A “THOROUGHLY manipulative” Ringwood man who helped investment scammers launder money was spared jail due to the burden he would cause prison services.
Because of his 28-stone frame and ill-health, Barry Beardall (74) requires carers to get him out of bed and administer his medication. Judge Peter Henry told Southampton Crown Court that would cause too much “disruption” to justify sending him down.
Prosecutor Graham Gilbert said John Ryan, an Irish national, invested more than £10,000 in a company in 2016 but was subsequently contacted by someone who told him it was in trouble and he should transfer his money into another firm called Mackenzie & Brook.
Mr Ryan carried out due diligence on the company and found it had a website, accounts and looked legitimate so completed the transfer. However, the company was not real.
The £13,000 he transferred in three separate instalments in October 2016, in fact, went into Beardall’s account. Subsequently around £3,700 was transferred to two people who have not been traced, £2,360 into another of the defendant’s accounts and the rest went to a firm.
Having realised he had been scammed, Mr Ryan alerted Action Fraud, which investigated and eventually caught up with Beardall midway through 2018, Mr Gilbert said.
The prosecutor told the court that around this time Beardall had narrowly avoided jail for a similar offence.
Another £13,000 had gone into his accounts as part of a scam, for which he was eventually charged. Beardall pleaded guilty and was given a nine-month suspended sentence in February 2018.
Judge Henry told the court he had been the judge in that case and noted Beardall committed the new offences while involved in those proceedings.
Beardall, of Harry Burrows Close, appeared on Tuesday having pleaded guilty to one charge of converting criminal property.
Before doing so he had asked for a Goodyear Indication – where a judge suggests what punishment he will give is there is a guilty plea – and when that request was refused, Beardall initially denied the offence and a trial date was set.
In court Judge Henry suggested Beardall’s denial was in the hope the prosecution might eventually drop the matter because a trial would be costly.
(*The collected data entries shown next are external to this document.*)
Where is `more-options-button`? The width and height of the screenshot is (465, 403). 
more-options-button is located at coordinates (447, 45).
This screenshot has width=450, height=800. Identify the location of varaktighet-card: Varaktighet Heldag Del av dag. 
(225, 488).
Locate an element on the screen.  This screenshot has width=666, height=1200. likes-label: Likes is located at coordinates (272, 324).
It appeared that Beardall changed his plea to admit his guilt only when it became clear a trial would happen.
Defence barrister Richard Martin said his client had “buried his head in the sand” and made a “whopping mistake”. He had been working from home as a bookkeeper and providing clients with accountancy advice but was now on benefits, Mr Martin added.
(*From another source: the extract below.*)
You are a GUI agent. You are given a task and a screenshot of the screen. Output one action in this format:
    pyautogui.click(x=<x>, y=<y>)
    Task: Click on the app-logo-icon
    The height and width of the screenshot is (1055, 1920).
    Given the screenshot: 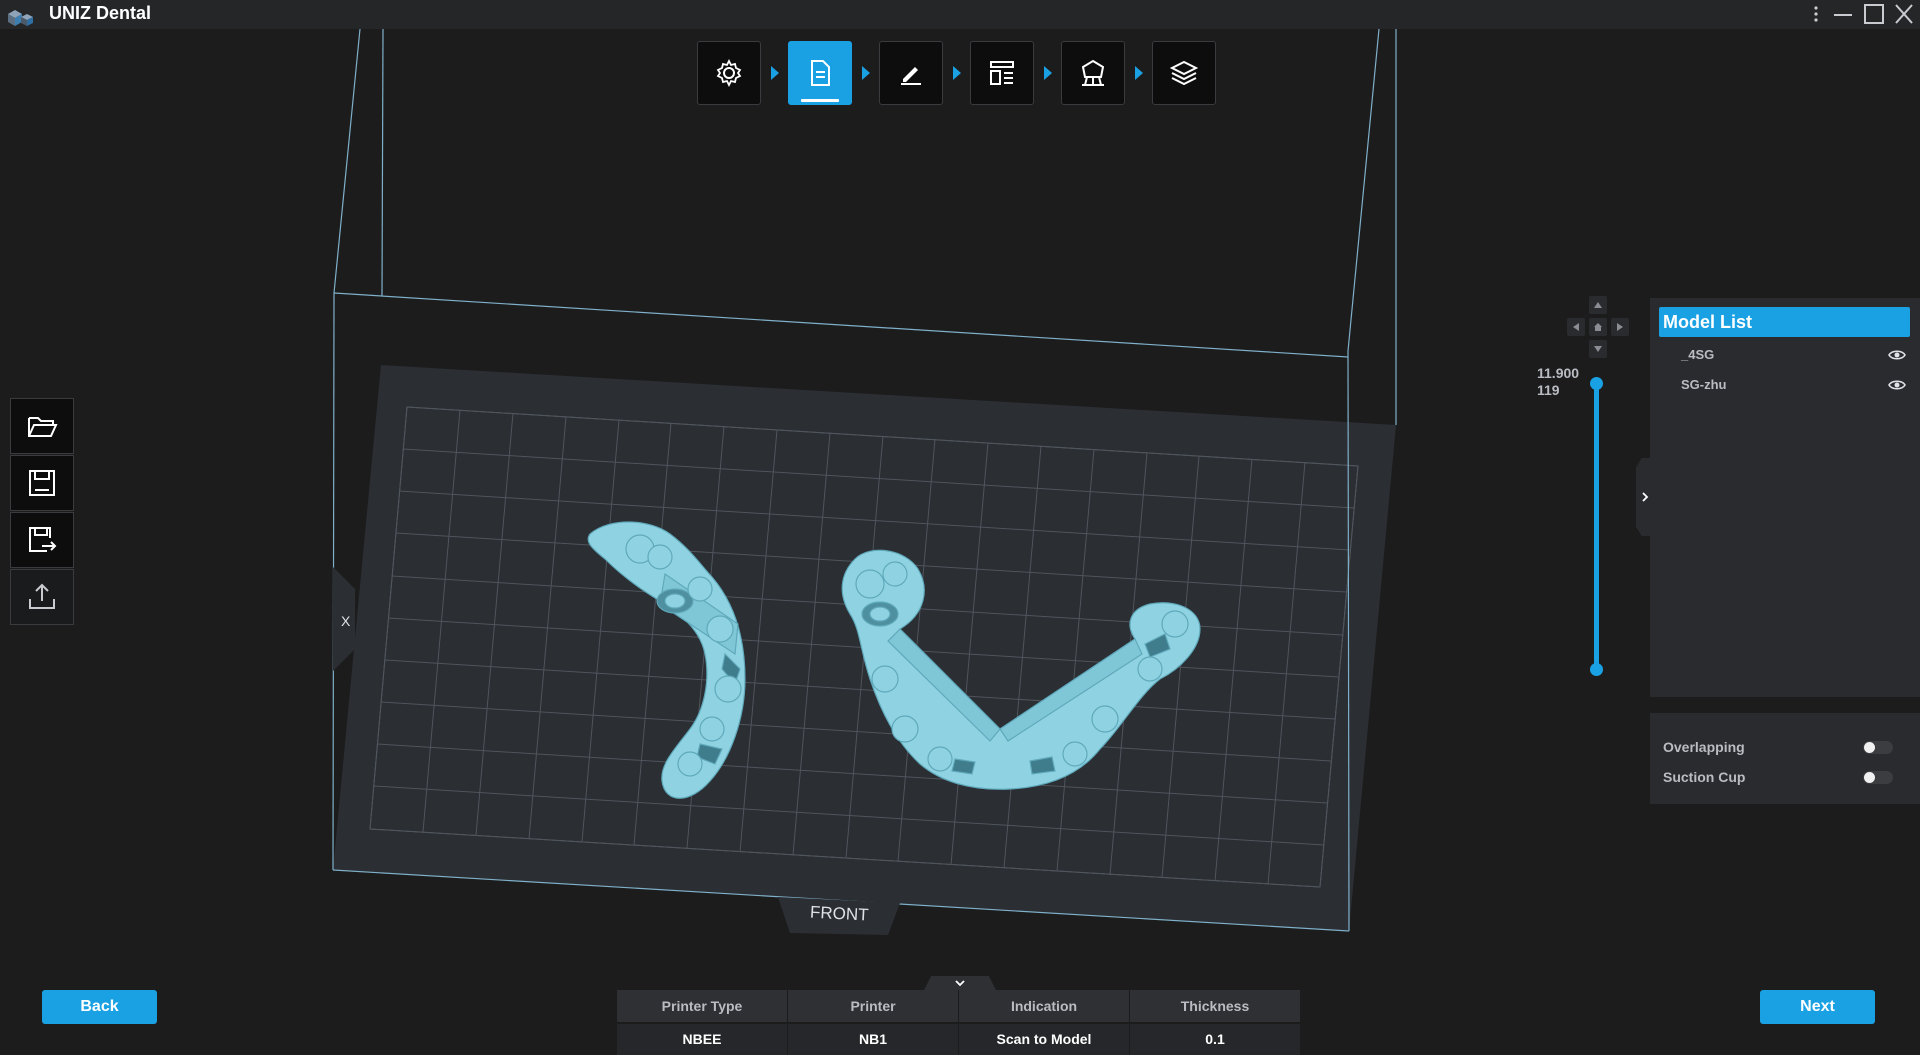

Beardall was in ill-health and required carers, he said, pointing out this would make things very difficult for prison services if he were to go down.
Prior to sentencing Beardall, Judge Henry noted the defendant had been ordered to pay only £1 in compensation in regards to his previous laundering offending.
Yet in a pre-sentence report Barry Beardall said he “recently” inherited £25,000 and the judge wondered where that had come from and if it had been declared – adding the previous confiscation proceedings could be reopened and some of the inheritance money used to pay back more.
But Mr Martin said his client had spent all but £2,500 of it – which had already been earmarked for work to create a wheelchair ramp to his bungalow.
“In my judgement you thoroughly deserve a custodial sentence,” Judge Henry told Beardall. “But the question I have to ask myself is, were I to do so, whether it would be disproportionate.”
Calling Beardall “thoroughly manipulative”, the judge said sending him down would have “an enormous disruption on the prison service”, and instead gave him a 12-month prison term, suspended for two years.
He ordered the defendant pay Mr Ryan £2,500 compensation and urged the Crown Prosecution Service to revisit the previous confiscation order.